■ Work task: Could you copy exactly the lines from the one containing "شیرآلات (252, 90)" through the last line of the records below, leaving out any pictures?

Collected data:
--- START ---

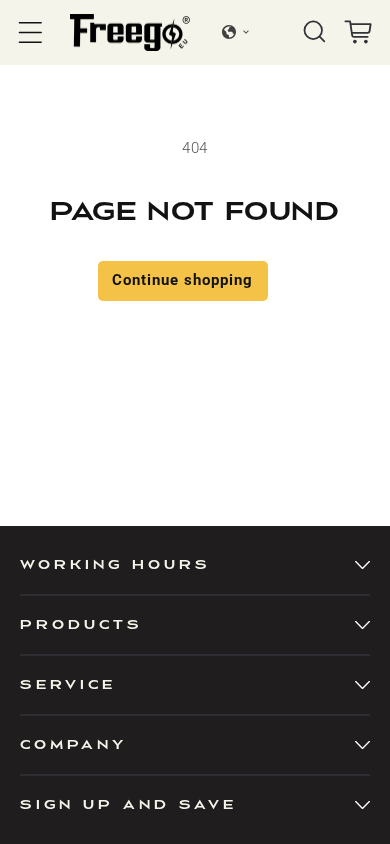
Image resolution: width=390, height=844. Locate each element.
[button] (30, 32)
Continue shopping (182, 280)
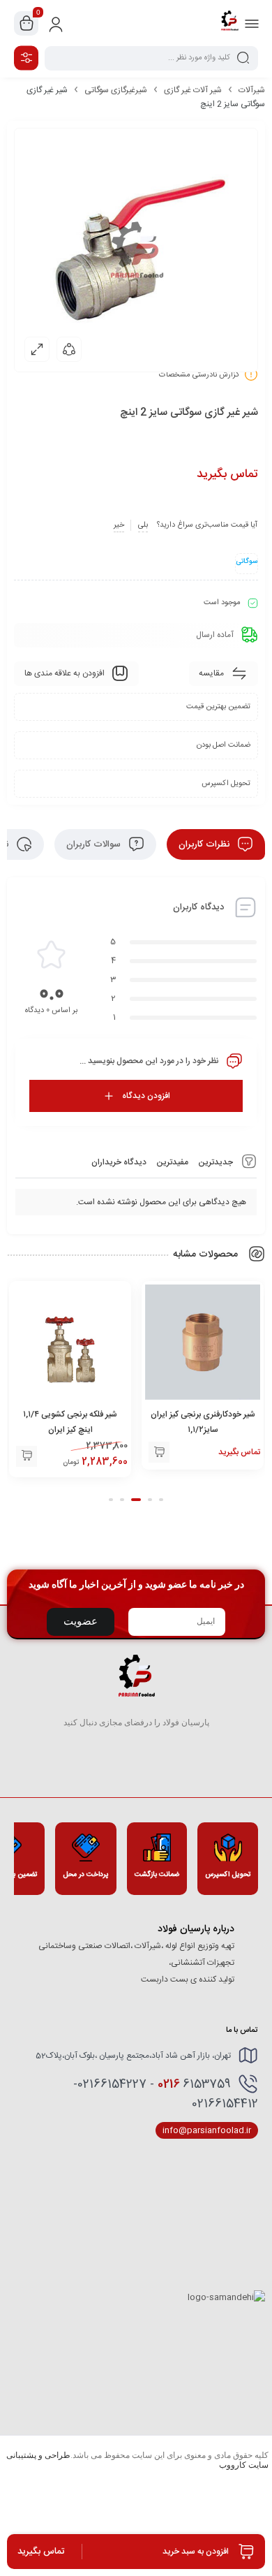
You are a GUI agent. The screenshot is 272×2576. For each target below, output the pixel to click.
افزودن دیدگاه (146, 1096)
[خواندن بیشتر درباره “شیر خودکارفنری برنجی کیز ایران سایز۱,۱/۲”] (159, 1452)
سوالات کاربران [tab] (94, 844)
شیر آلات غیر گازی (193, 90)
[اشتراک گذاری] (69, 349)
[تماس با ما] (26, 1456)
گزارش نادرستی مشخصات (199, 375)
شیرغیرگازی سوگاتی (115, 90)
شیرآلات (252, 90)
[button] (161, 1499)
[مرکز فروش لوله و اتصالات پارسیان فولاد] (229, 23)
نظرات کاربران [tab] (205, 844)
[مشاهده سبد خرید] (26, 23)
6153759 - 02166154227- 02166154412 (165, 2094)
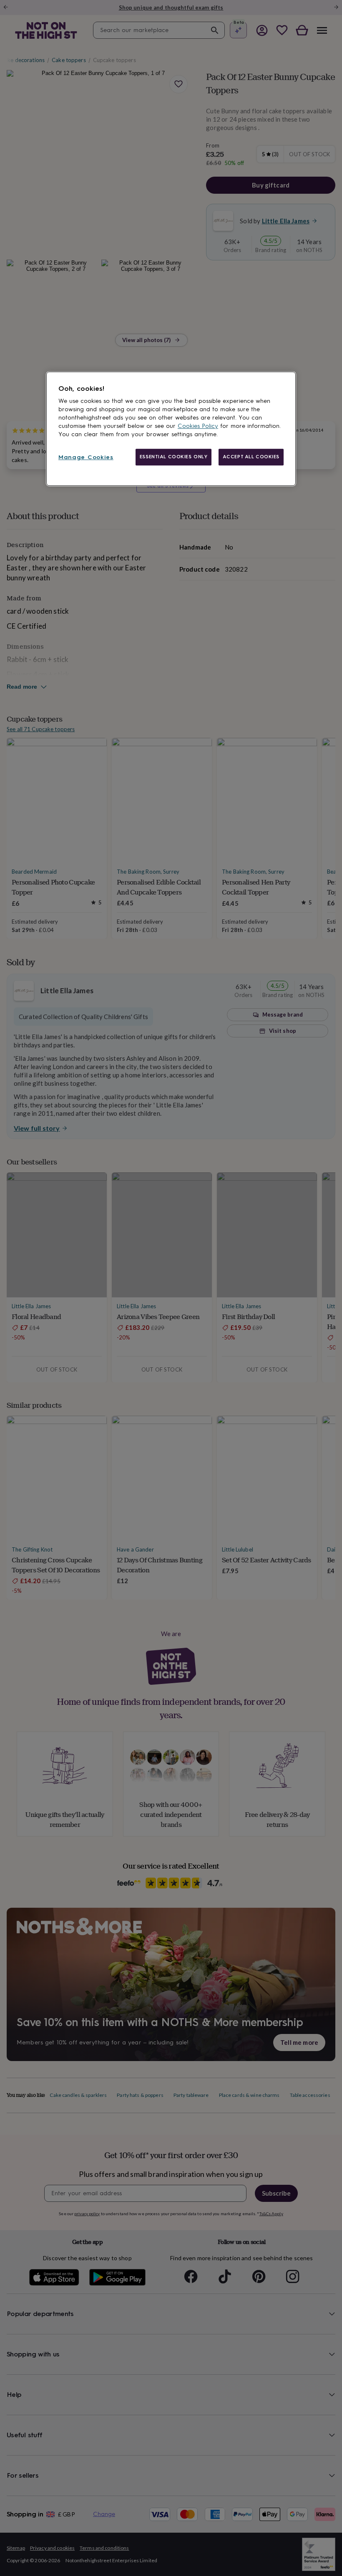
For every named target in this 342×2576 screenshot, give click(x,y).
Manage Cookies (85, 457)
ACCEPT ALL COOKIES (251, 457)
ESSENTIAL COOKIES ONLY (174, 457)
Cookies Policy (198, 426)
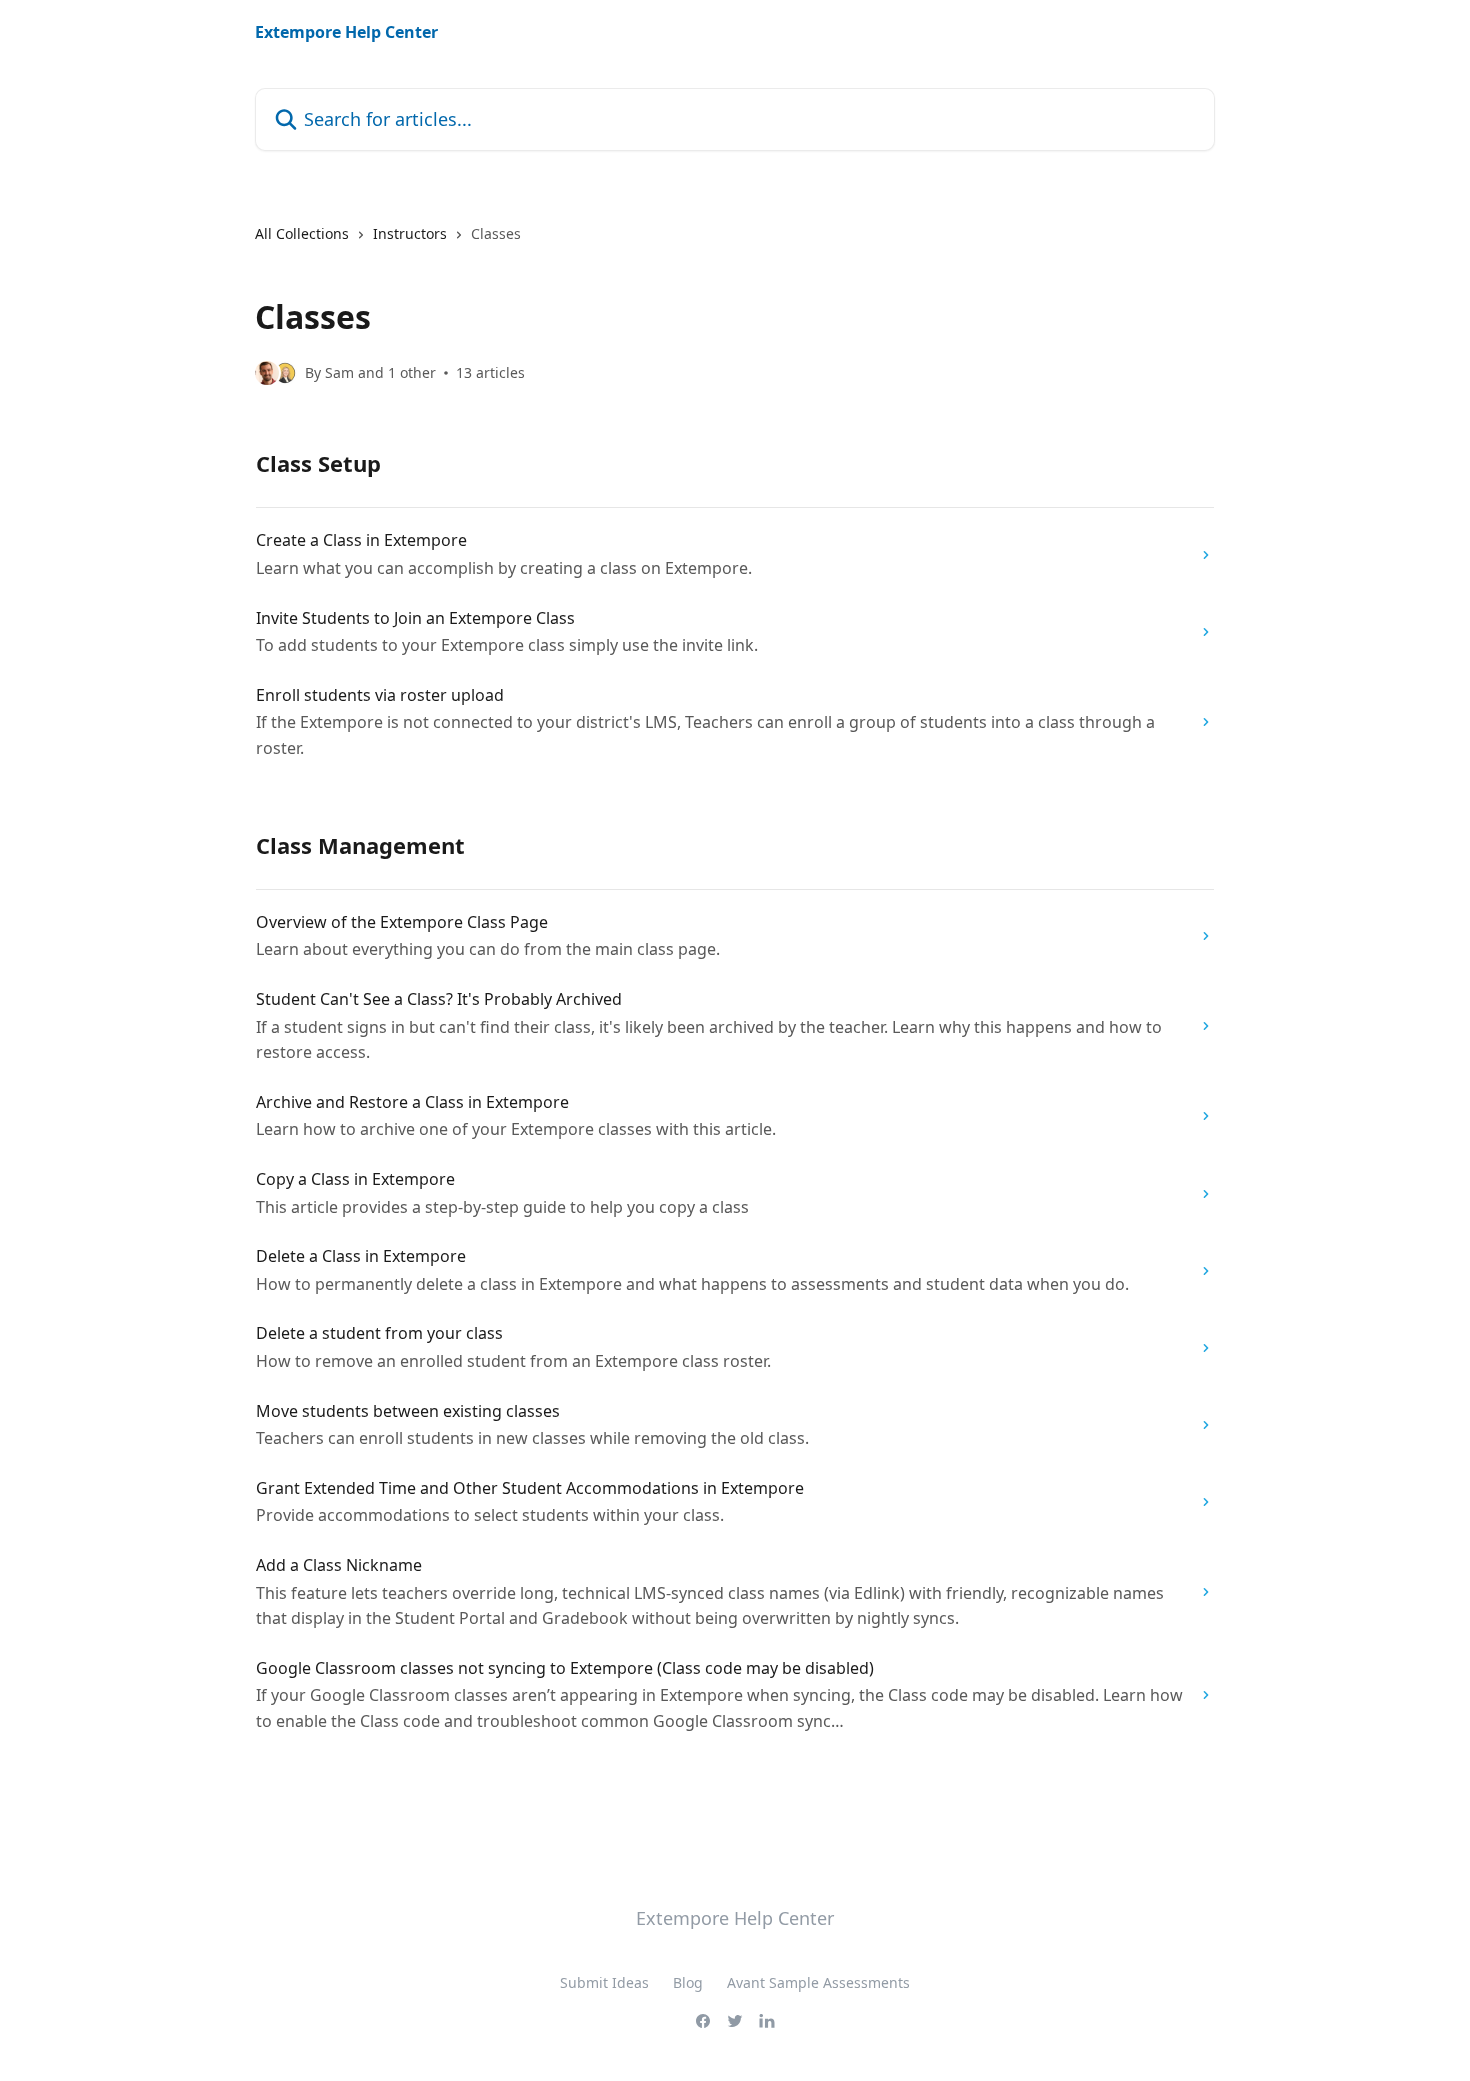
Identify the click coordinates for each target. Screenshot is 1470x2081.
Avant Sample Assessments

--- END ---

■ Your response:
شیرآلات (252, 90)
[button] (161, 1499)
[مرکز فروش لوله و اتصالات پارسیان فولاد] (229, 23)
نظرات کاربران [tab] (205, 844)
[مشاهده سبد خرید] (26, 23)
6153759 - 02166154227- 02166154412 (165, 2094)
For every named target in this 342×2576 screenshot, give click(x,y).
Manage Cookies (85, 457)
ACCEPT ALL COOKIES (251, 457)
ESSENTIAL COOKIES ONLY (174, 457)
Cookies Policy (198, 426)
Identify the click coordinates for each target. Screenshot is 1470x2081.
Avant Sample Assessments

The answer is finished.